### WHAT IS NEEDED
Return each line of the records below that contains the string "profile". The match is case-sensitive.

### MATERIAL FOR THE TASK
☆ ☆ ☆ ☆

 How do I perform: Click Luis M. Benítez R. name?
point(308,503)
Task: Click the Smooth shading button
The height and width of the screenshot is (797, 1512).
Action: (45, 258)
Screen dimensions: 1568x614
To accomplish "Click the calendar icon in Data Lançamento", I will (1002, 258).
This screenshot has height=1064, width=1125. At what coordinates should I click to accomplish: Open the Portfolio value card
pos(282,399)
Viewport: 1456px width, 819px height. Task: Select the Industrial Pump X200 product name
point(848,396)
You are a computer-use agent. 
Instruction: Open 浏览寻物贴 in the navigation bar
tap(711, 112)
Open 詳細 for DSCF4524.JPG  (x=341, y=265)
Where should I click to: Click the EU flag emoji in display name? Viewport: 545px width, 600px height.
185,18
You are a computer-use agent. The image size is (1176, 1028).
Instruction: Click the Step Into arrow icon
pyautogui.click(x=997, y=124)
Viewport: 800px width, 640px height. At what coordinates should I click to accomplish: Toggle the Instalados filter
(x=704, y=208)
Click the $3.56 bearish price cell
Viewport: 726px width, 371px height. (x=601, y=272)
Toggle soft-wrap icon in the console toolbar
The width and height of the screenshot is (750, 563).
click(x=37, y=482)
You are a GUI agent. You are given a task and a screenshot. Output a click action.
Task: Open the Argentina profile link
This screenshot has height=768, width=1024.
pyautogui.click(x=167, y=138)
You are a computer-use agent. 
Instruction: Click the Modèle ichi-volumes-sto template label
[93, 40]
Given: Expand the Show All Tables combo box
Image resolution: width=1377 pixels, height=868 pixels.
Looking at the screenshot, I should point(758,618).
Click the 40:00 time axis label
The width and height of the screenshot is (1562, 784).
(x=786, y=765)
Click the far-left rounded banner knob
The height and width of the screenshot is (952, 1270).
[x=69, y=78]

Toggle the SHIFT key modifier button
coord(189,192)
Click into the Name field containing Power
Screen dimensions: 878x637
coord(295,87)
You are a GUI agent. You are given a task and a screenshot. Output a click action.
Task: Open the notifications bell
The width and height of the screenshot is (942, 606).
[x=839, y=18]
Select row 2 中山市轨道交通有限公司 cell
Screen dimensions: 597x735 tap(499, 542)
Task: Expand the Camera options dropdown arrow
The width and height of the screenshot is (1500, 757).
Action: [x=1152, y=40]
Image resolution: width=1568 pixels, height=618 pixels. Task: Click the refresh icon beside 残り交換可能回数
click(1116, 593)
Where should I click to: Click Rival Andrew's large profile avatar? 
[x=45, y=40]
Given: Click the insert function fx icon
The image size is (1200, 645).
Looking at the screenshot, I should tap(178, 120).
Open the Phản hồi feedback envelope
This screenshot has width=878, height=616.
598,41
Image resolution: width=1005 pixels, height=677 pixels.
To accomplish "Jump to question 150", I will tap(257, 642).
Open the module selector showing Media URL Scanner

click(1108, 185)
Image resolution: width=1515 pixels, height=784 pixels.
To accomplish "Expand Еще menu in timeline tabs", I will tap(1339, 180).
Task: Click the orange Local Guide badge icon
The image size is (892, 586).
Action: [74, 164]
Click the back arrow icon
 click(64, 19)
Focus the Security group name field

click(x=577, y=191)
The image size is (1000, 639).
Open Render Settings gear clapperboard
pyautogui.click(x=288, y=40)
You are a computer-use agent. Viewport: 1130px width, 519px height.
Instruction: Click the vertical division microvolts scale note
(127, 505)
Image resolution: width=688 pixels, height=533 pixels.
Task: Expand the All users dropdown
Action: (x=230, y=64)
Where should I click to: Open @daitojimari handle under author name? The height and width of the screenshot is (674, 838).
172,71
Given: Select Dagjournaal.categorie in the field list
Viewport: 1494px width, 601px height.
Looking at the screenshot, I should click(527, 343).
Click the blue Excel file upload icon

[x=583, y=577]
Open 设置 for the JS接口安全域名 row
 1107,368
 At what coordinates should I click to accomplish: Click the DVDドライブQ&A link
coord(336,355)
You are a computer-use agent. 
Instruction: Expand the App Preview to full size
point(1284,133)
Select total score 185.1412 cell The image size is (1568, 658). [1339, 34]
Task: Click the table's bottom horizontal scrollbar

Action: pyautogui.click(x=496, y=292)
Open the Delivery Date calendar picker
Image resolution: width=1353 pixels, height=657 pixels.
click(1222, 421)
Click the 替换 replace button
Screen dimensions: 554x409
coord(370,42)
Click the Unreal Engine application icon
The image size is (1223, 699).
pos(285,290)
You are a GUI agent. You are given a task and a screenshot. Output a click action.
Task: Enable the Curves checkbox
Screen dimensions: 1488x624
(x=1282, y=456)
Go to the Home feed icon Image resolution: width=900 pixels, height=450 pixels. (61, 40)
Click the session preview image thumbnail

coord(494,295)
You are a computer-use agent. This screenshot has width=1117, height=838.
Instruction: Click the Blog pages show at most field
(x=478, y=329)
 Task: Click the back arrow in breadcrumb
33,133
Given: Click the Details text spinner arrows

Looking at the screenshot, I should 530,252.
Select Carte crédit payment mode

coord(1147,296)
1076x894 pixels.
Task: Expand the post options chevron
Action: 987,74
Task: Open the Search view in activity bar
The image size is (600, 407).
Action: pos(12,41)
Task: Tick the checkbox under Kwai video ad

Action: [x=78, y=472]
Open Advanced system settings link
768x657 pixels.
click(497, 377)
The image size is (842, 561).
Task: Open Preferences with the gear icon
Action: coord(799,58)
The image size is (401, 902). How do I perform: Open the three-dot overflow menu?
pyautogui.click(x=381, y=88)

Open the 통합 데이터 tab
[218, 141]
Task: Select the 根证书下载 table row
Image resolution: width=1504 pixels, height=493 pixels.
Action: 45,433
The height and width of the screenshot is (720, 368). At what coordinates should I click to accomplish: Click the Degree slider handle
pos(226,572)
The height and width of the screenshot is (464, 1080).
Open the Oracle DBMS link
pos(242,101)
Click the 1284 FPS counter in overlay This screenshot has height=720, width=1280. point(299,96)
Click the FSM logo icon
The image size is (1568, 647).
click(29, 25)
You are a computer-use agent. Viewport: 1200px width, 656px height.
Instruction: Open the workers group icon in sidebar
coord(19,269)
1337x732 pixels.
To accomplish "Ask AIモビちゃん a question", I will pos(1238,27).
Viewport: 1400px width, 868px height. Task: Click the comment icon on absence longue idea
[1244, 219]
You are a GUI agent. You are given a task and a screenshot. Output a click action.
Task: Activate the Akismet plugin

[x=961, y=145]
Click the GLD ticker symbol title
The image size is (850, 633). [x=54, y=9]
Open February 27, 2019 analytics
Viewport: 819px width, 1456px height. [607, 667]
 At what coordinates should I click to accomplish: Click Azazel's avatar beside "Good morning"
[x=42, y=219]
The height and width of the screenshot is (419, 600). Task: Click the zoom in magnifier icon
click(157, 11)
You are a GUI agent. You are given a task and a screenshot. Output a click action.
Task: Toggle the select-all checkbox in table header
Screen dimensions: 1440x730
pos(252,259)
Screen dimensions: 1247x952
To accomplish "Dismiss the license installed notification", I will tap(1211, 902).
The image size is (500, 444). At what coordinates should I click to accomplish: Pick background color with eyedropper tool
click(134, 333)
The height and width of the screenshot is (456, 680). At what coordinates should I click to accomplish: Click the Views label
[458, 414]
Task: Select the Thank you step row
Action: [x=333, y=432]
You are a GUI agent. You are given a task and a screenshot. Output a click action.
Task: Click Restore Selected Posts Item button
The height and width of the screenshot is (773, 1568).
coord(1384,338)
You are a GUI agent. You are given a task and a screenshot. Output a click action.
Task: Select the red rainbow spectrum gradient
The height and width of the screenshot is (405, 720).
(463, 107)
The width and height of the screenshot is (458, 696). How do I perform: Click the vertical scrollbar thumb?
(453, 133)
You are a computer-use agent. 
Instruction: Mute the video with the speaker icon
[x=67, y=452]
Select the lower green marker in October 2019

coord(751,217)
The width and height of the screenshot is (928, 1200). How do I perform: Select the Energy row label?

☆ ☆ ☆ ☆

### EXERCISE OUTPUT
Task: Open the Argentina profile link
Where should I click to: Click Rival Andrew's large profile avatar? 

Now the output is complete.